Goals>
- a) List every concept that the Argo CD installation guide defines under "Essential concepts for installation with Argo CD."
- b) Resume the Argo CD installation guide after its final sentence, the one about applying a single file for App of Apps.

Provided text>
-- BEGIN --

Installation via Argo CD (GitOps)
This section describes how to install TDP Kubernetes components using Argo CD as a GitOps tool.
Before starting installation via Argo CD, ensure prerequisites are met and Argo CD is already installed on the cluster.
If Argo CD is not installed yet, follow steps 1 and 2 of Helm installation.
Overview
Argo CD is a continuous delivery (CD) tool based on the GitOps model.
In this model, you describe the infrastructure you want — which components, which version, which settings — in YAML files called manifests, and store them in a Git repository.
Argo CD watches that repository and keeps the Kubernetes cluster aligned with what is declared in those files.
Differences between installing with Argo CD and Helm
| Criterion | Helm CLI | Argo CD (GitOps) |
|---|---|---|
| Traceability | Manual commands, no automatic history | Every change is recorded in Git |
| Automation | Manual execution per chart | Continuous automatic sync |
| Rollback | Re-running commands | One click or one command |
| Visibility | Terminal only | Web UI with live status |
| Audit | Difficult | Full, via Git history |
Essential concepts for installation with Argo CD
Before you start, it is important to understand the core concepts of this installation:
Manifest
: A YAML file that describes a Kubernetes or Argo CD resource.
In this context, each manifest defines an Argo CD Application — i.e. it tells Argo CD to install a given Helm chart.
Files are created from the templates in this documentation and stored in the indicated Git repository.
Application
: The central object in Argo CD.
An Application tells Argo CD to download a given Helm chart from the registry and install it in a given cluster namespace.
Each TDP component (Kafka, Airflow, Trino, etc.) is represented by a separate Application.
Repository
: The source of artifacts Argo CD will use.
It can be a Git repository (where your manifests live) or an OCI registry1 (where Tecnisys Helm charts are hosted).
Both must be registered in Argo CD before creating Applications.
Sync
: The process by which Argo CD compares the desired state in manifests with the actual cluster state.
If there is a drift, Argo CD applies the required changes — automatically (if configured) or on demand.
App of Apps
: A pattern to manage all components with a single root Application.
Instead of applying many manifests one by one, you apply one file that tells Argo CD to discover and install all others automatically.

-- END --

Supplied material>
-- BEGIN --

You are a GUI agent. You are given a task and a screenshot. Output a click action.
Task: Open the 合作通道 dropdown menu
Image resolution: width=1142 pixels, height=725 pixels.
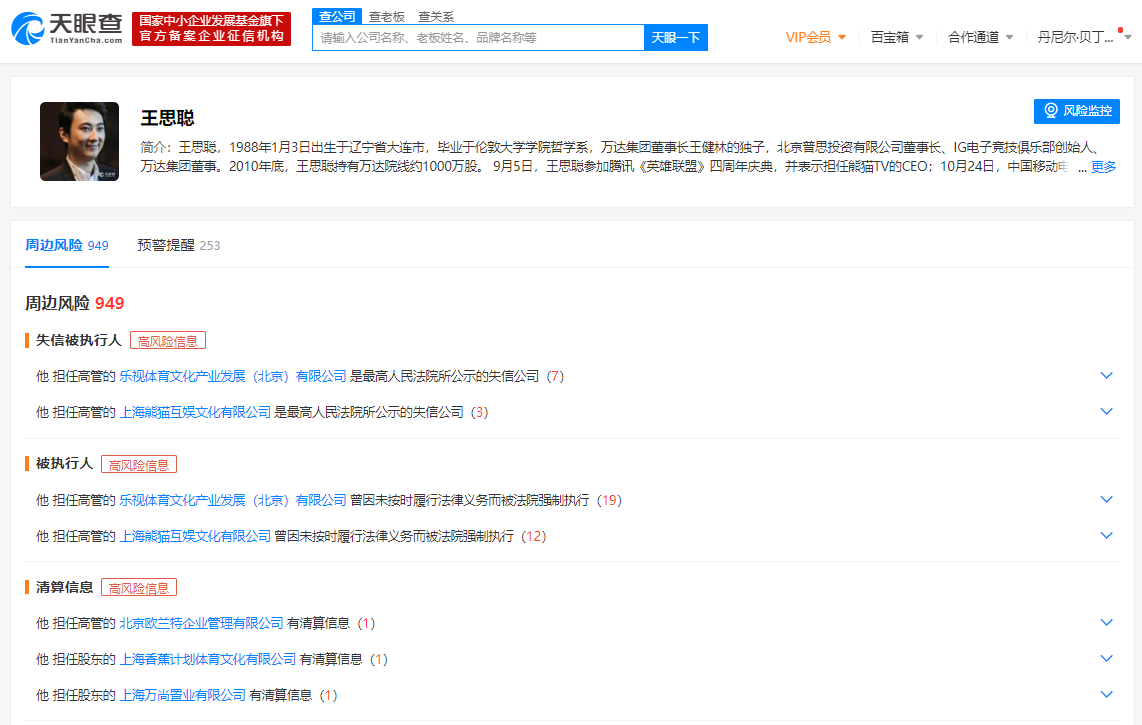(x=980, y=37)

-- END --

Replies>
- a) Manifest, Application, Repository, Sync, App of Apps

- b)
Installation order
Components should be installed in a specific order so dependencies are satisfied:
| Order | Chart | Component | Version | Dependencies |
|---|---|---|---|---|
| 1 | tdp-postgresql | PostgreSQL | 17.5.0 | None |
| 2 | tdp-kafka | Kafka (Strimzi) | 4.1.0 | None |
| 3 | tdp-hive-metastore | Hive Metastore | 4.0.0 | None |
| 4 | tdp-deltalake | Delta Lake | 4.0.0 | None |
| 5 | tdp-iceberg | Iceberg | 1.10.0 | None |
| 6 | tdp-ozone | Apache Ozone | 2.0.0 | None |
| 7 | tdp-ranger | Ranger | 2.7.0 | tdp-postgresql |
| 8 | tdp-nifi | NiFi | 1.28.0 | None |
| 9 | tdp-spark | Spark | 4.0.0 | None |
| 10 | tdp-trino | Trino | 478 | None |
| 11 | tdp-airflow | Airflow | 3.0.2 | tdp-postgresql |
| 12 | tdp-jupyter | JupyterLab | 5.3.0 | None |
| 13 | tdp-clickhouse | ClickHouse | 25.8.11.66 | None |
| 14 | tdp-cloudbeaver | CloudBeaver | 25.2.3 | tdp-postgresql |
| 15 | tdp-openmetadata | OpenMetadata | 1.9.11 | tdp-postgresql |
| 16 | tdp-superset | Superset | 5.0.0 | tdp-postgresql |
The Version column refers to the component version (e.g. Kafka 4.1.0, Airflow 3.0.2). The Helm chart version is 3.0.0 for all TDP charts.
Argo CD (including the required CRDs) is a prerequisite for this procedure: the cluster must already have Argo CD running (see Helm installation).
The tdp-argo-crds and tdp-argo charts are not part of this sequence because they are not installed by this GitOps flow.
tdp-postgresql is a dependency and must be running before components that use it, such as Airflow, OpenMetadata, Ranger, Superset, and CloudBeaver.
With the App of Apps pattern, Argo CD tries to create everything at once; those components may fail temporarily until PostgreSQL is ready — selfHeal2 will reconcile them automatically.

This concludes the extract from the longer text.